In the entries below, find the line with "Given: Select the Email Verification page" and print exactly every line from there up to and including the line with "The height and", with no other lines.

SUPPLIED INFORMATION:
+ + + + + + +

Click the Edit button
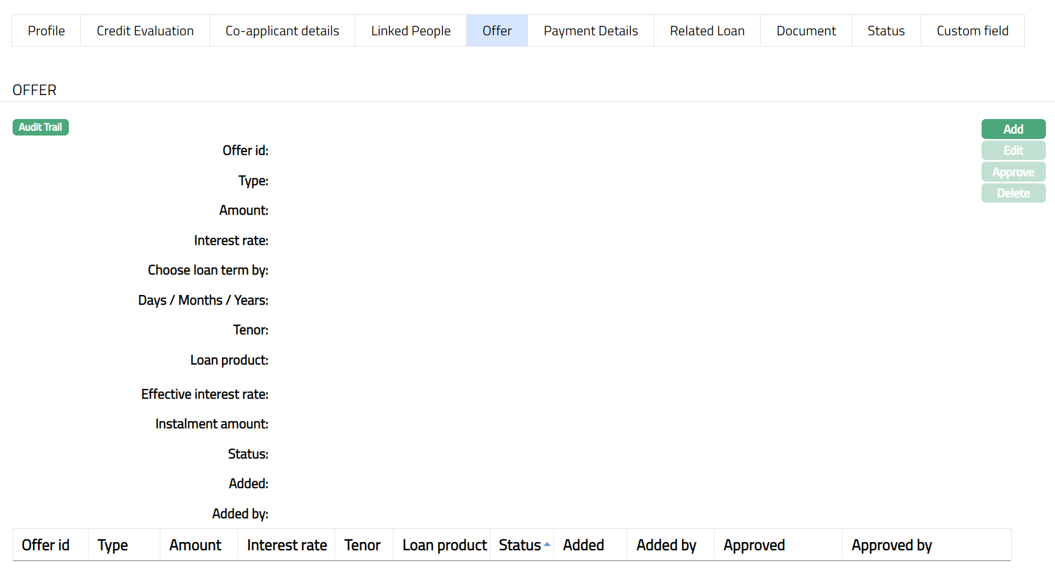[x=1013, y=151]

+ + + + + + +

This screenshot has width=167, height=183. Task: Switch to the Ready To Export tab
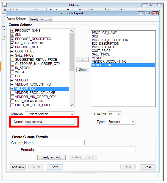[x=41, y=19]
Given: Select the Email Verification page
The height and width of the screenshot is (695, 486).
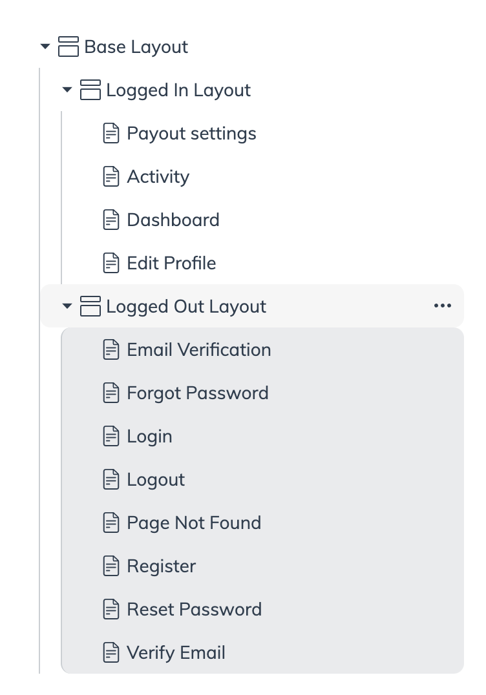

+ + + + + + +

ANSWER TO THE PROBLEM:
Given: Select the Email Verification page
The height and width of the screenshot is (695, 486).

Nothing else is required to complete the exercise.